Divorce is an experience that brings many emotions with it, from positive emotions like relief to feelings such as anger and sadness. However, there are other feelings that can pop up in a divorce no matter how the relationship ended, such as guilt and shame.
While feeling shame and guilt about your divorce is very common, it’s not very productive. In fact, these feelings can even complicate the divorce process if you allow them to overwhelm you. If you are struggling with these feelings during or after your divorce, here are some things you can try to move past them.
Show Yourself Some Forgiveness
First, you need to forgive yourself. Whether you did something wrong in the relationship that contributed to the divorce or not, you cannot heal from your guilt until you are able to forgive yourself.

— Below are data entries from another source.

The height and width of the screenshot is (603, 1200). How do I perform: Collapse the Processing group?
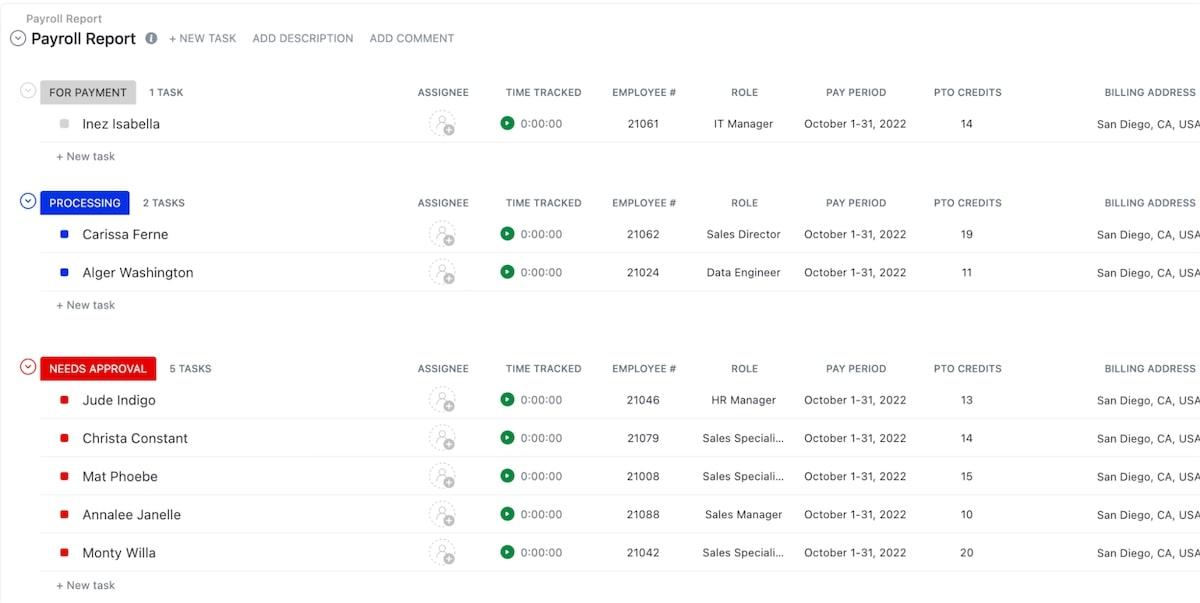(x=28, y=202)
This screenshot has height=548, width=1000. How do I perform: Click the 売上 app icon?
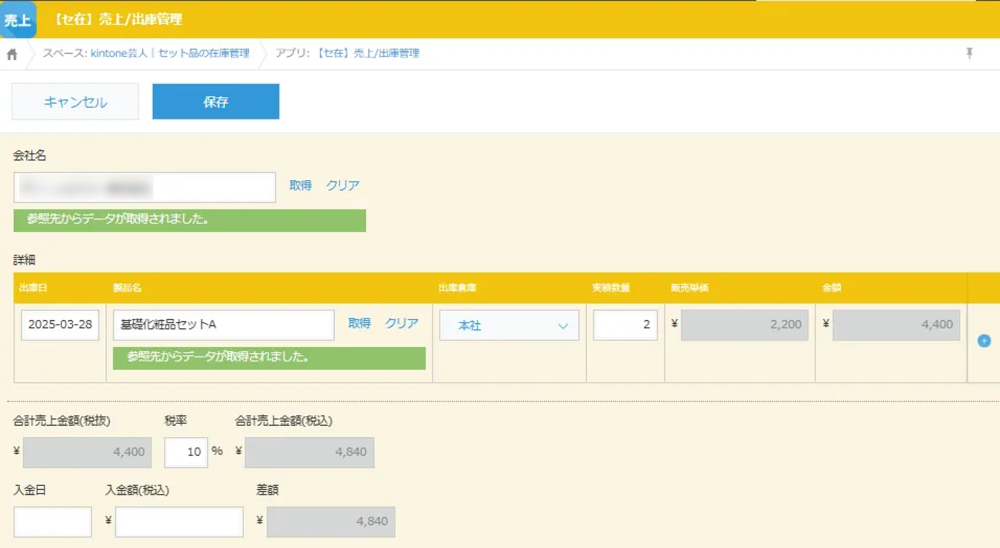tap(17, 19)
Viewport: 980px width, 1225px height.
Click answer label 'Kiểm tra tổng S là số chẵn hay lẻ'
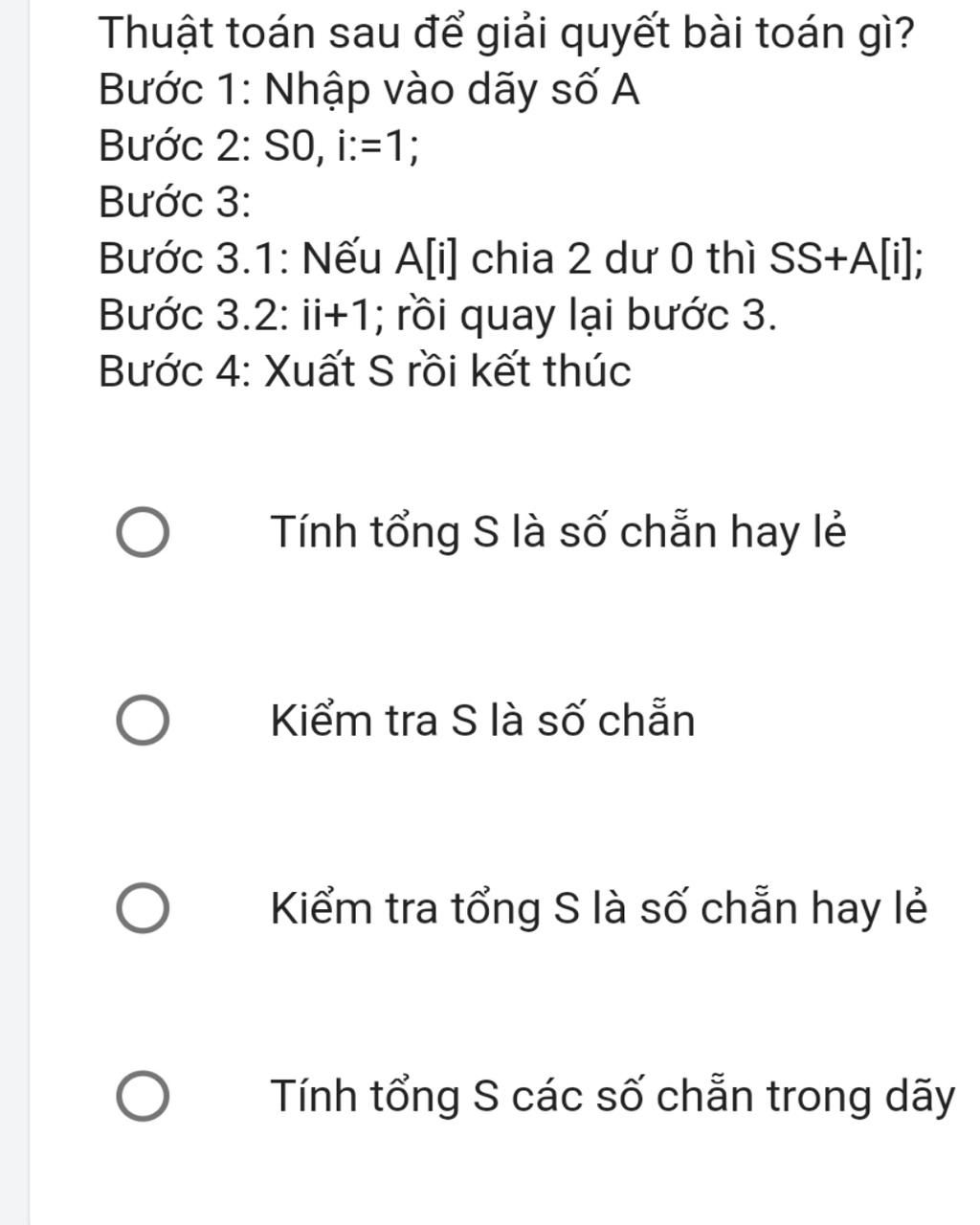(599, 907)
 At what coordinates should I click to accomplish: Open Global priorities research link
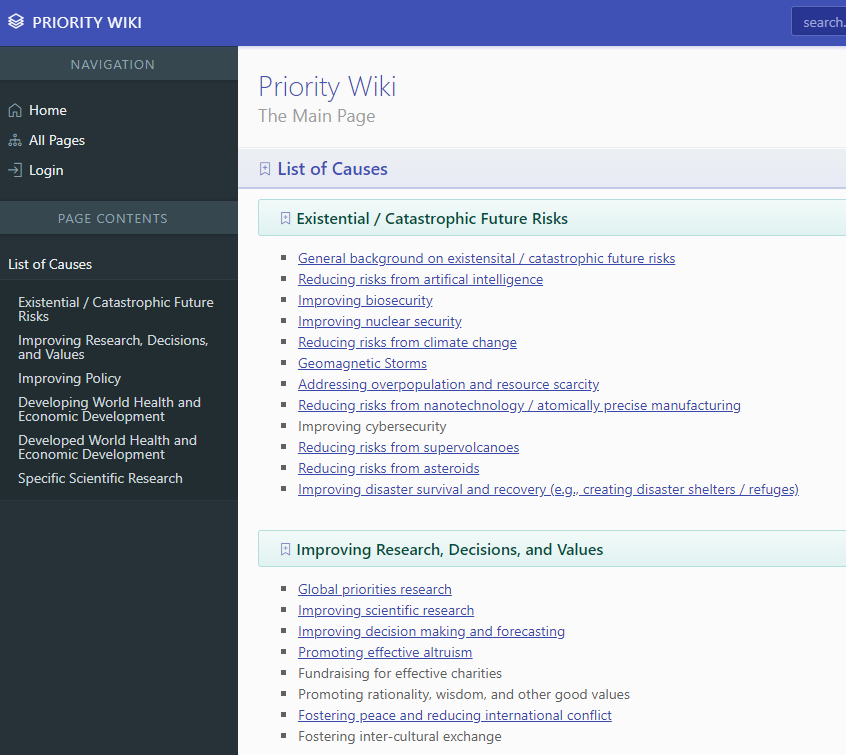tap(374, 589)
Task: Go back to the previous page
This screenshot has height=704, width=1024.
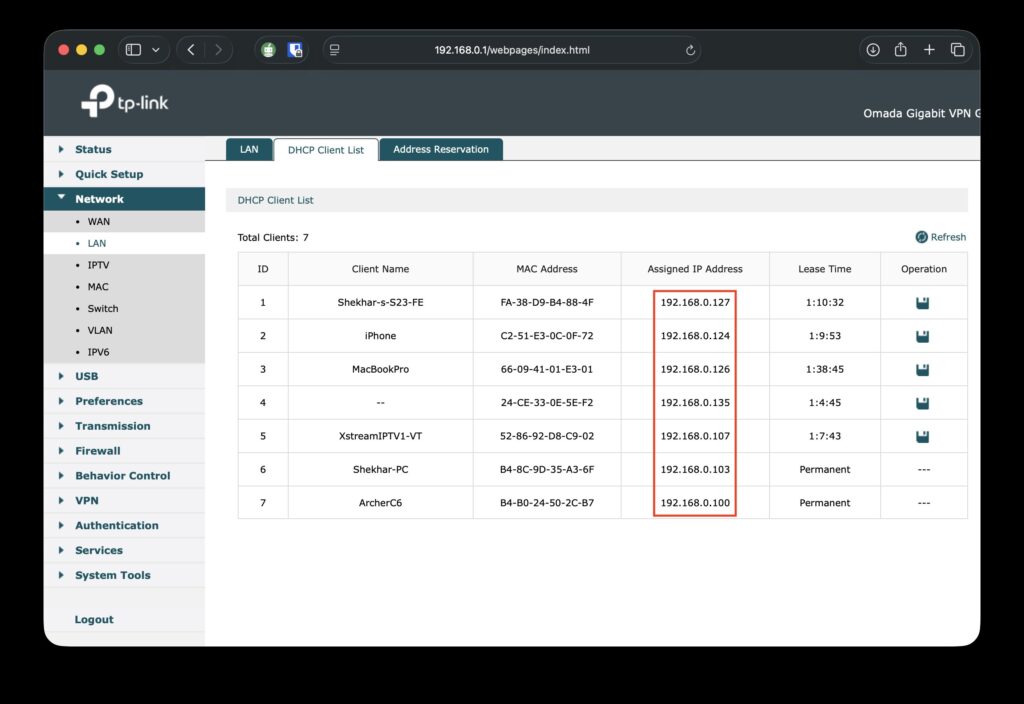Action: [x=191, y=50]

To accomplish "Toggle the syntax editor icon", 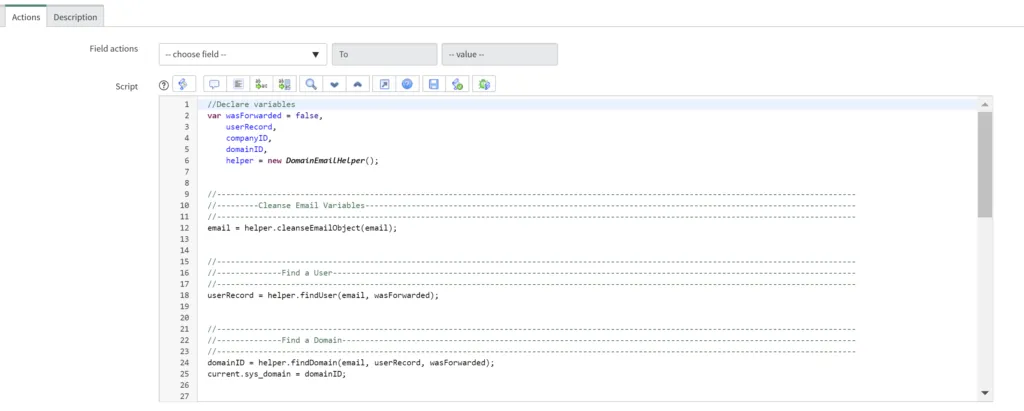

Self-forgiveness may sound easy, but it is often quite difficult. Many people tend to forgive other people faster than they let themselves off the hook, and divorce is not an exception. Accept that you cannot change the past, but you can stop yourself from making the same mistakes again going forward.
Another way you can begin to show yourself forgiveness is by acknowledging that sometimes, relationships hit a point and need to end. People change, priorities evolve, circumstances change, and you and your spouse may have changed, too. The lifelong promise you gave to your spouse when you got married was made in a different place and time. Despite what you may have wanted, things in life simply end sometimes.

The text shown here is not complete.